[Word and element locating data]
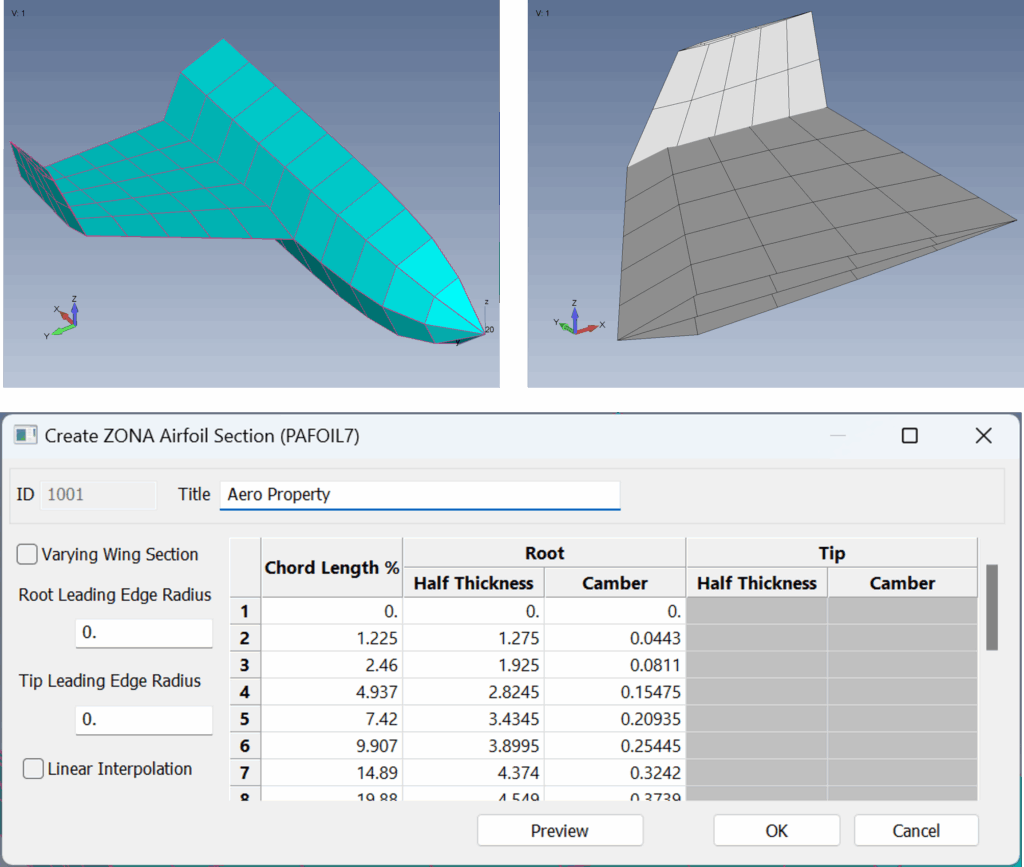Click the dialog title bar app icon
Screen dimensions: 1024x867
point(25,436)
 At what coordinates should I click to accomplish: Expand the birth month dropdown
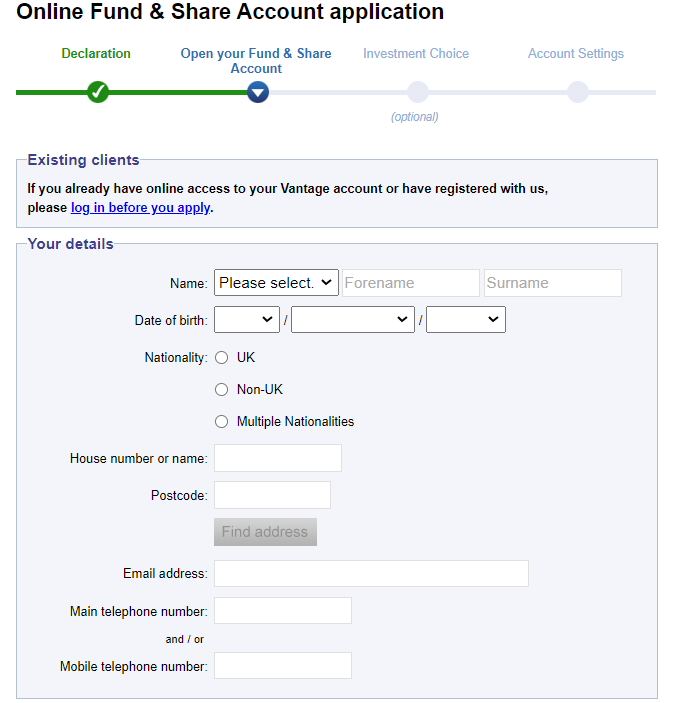[352, 319]
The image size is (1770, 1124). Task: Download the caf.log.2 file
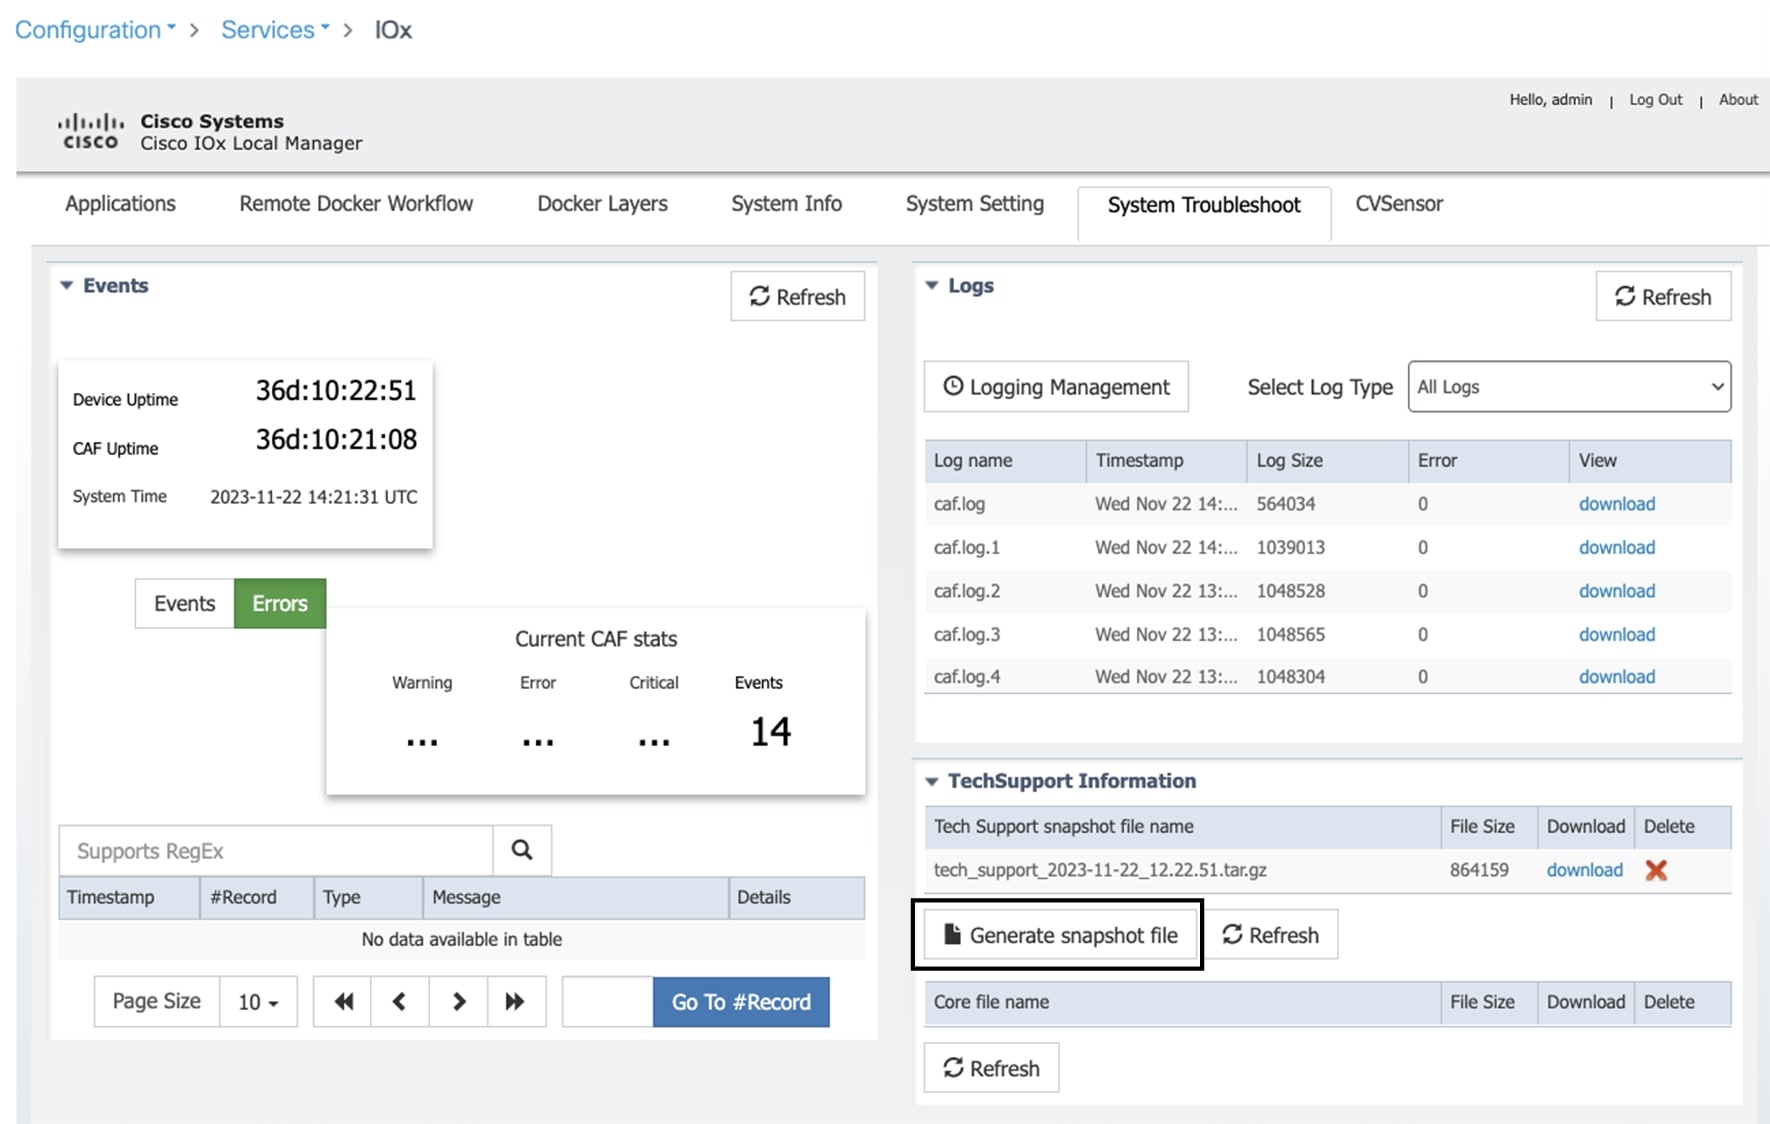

■ WRITTEN INSTRUCTION ■
Put these lines into a numbered list, skipping any blank lines and leaving out the pictures.

■ SOLUTION TO THIS TASK ■
1. Click the dialog title bar app icon
2. Screen dimensions: 1024x867
3. point(25,436)
4.  At what coordinates should I click to accomplish: Expand the birth month dropdown
5. [352, 319]
6. The image size is (1770, 1124). Task: Download the caf.log.2 file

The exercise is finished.